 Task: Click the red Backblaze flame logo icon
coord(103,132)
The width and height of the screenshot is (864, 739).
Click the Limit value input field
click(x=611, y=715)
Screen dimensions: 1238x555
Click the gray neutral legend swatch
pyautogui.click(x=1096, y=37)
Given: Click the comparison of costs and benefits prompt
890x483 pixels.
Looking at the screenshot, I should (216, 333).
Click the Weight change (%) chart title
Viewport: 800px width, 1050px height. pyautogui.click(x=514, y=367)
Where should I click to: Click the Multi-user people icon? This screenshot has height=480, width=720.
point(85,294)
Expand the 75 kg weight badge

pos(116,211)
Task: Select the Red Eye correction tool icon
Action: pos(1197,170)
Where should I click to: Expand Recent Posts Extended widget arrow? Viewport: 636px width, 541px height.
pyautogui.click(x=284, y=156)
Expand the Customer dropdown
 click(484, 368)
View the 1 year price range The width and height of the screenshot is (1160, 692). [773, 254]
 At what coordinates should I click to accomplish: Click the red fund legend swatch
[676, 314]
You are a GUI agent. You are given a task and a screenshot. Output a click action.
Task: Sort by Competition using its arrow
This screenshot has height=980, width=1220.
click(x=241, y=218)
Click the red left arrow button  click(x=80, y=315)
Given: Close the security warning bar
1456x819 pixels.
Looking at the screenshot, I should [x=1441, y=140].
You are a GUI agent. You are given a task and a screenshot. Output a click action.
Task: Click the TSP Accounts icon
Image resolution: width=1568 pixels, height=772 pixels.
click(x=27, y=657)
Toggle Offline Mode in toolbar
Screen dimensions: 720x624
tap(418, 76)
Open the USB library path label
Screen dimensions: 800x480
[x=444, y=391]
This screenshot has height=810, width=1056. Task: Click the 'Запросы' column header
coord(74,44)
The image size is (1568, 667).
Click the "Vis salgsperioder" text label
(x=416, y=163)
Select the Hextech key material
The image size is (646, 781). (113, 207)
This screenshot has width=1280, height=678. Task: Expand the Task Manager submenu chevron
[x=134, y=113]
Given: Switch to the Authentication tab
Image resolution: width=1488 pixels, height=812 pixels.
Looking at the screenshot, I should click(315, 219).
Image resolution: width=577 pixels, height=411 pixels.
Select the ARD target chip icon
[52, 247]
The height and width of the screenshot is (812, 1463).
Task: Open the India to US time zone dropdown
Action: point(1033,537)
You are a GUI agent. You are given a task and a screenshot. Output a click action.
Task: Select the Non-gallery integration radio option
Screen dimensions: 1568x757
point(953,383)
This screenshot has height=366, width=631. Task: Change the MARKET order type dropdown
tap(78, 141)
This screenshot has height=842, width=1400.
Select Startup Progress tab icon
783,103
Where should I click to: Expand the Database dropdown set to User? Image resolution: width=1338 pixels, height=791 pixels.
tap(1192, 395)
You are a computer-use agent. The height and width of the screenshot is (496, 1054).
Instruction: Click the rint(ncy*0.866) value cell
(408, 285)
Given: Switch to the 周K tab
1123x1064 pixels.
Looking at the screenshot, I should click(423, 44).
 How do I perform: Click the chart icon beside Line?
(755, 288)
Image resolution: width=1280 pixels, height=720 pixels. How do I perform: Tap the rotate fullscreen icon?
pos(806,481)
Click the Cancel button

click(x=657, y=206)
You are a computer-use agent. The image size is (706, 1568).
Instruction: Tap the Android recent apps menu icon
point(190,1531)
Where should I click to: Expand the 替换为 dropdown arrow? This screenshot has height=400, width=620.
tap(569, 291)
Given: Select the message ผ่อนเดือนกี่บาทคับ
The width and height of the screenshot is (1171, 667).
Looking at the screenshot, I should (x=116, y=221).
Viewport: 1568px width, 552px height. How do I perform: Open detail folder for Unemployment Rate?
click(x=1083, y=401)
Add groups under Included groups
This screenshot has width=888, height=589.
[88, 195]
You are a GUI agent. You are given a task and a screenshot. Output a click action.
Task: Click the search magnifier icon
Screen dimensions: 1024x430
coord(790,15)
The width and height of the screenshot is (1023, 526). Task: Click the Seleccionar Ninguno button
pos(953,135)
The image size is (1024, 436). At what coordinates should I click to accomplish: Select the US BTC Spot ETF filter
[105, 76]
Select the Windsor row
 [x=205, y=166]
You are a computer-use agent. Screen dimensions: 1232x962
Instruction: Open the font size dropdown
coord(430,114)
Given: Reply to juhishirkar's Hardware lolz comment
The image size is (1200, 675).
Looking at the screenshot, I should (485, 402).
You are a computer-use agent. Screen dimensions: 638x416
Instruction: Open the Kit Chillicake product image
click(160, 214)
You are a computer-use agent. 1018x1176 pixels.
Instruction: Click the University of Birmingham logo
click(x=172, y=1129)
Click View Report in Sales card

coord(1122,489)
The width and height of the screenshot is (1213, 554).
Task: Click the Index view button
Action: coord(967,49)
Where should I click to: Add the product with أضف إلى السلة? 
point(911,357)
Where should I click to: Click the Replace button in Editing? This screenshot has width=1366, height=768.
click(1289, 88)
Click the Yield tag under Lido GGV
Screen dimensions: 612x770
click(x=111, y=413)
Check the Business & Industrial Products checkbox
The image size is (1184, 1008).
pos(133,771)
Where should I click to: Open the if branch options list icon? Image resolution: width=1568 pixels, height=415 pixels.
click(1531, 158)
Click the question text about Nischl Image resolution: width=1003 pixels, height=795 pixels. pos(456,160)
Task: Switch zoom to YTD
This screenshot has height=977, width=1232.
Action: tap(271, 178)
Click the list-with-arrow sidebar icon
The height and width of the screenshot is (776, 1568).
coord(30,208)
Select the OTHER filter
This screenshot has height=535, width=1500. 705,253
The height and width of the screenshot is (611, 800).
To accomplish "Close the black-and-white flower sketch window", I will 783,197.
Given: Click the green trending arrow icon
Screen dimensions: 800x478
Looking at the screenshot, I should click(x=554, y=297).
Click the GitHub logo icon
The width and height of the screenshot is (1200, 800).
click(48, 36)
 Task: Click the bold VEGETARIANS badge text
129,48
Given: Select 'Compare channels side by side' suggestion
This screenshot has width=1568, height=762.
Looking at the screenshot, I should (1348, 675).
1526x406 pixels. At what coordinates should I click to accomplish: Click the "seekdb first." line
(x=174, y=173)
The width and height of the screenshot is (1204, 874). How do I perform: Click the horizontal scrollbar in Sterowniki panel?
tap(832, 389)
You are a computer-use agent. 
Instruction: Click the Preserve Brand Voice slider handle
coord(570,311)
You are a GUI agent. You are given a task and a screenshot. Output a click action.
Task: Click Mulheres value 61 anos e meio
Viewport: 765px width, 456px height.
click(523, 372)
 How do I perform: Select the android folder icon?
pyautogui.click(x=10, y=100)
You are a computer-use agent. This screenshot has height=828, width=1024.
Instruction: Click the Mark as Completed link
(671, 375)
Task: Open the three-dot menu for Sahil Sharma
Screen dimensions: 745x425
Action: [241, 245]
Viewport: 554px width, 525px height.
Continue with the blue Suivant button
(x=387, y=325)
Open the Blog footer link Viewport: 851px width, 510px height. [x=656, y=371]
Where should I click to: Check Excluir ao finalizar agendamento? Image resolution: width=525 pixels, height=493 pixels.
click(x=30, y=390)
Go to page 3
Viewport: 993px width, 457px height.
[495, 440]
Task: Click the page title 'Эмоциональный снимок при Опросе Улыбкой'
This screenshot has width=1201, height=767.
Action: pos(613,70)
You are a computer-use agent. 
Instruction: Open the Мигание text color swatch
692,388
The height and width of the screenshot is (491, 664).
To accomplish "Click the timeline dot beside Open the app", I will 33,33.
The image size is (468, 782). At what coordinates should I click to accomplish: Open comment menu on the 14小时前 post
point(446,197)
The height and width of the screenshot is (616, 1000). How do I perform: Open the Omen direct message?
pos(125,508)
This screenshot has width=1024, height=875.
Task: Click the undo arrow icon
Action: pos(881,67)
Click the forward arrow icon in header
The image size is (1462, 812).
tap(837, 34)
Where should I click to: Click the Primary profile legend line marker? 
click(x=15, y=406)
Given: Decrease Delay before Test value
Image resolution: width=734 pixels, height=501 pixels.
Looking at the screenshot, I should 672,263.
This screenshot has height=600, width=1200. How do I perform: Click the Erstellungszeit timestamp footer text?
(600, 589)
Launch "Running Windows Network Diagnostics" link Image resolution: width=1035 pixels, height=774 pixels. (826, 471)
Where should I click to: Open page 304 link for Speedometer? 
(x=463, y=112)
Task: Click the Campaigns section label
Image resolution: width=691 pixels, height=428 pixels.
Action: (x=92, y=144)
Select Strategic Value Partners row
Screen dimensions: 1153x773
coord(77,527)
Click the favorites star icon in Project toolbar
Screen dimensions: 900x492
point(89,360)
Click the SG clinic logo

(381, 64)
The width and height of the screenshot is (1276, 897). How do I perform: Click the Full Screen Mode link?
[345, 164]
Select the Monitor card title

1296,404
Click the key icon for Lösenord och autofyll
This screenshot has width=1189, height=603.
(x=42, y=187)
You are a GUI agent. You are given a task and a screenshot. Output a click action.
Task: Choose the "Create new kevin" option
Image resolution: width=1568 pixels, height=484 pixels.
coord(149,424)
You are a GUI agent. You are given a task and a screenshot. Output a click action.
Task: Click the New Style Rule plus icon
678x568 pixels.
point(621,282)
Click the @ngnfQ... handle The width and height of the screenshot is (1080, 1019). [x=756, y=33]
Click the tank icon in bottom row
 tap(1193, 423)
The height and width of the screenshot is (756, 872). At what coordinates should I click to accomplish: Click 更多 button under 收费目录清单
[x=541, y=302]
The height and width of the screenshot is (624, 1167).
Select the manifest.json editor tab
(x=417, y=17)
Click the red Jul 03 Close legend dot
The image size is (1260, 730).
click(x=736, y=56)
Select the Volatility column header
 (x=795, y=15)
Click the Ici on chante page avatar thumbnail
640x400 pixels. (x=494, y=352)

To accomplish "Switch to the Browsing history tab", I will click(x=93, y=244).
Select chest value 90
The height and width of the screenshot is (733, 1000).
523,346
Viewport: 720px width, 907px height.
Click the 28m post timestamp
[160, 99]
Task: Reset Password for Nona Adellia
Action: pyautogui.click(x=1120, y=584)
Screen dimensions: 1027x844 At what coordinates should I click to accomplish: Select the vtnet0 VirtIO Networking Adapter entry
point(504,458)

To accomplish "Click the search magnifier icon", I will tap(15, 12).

•••

Please output only the lines from the first line of the entries through the line with "Given: Click the comparison", both included, exactly as written.

 Task: Click the red Backblaze flame logo icon
coord(103,132)
The width and height of the screenshot is (864, 739).
Click the Limit value input field
click(x=611, y=715)
Screen dimensions: 1238x555
Click the gray neutral legend swatch
pyautogui.click(x=1096, y=37)
Given: Click the comparison of costs and benefits prompt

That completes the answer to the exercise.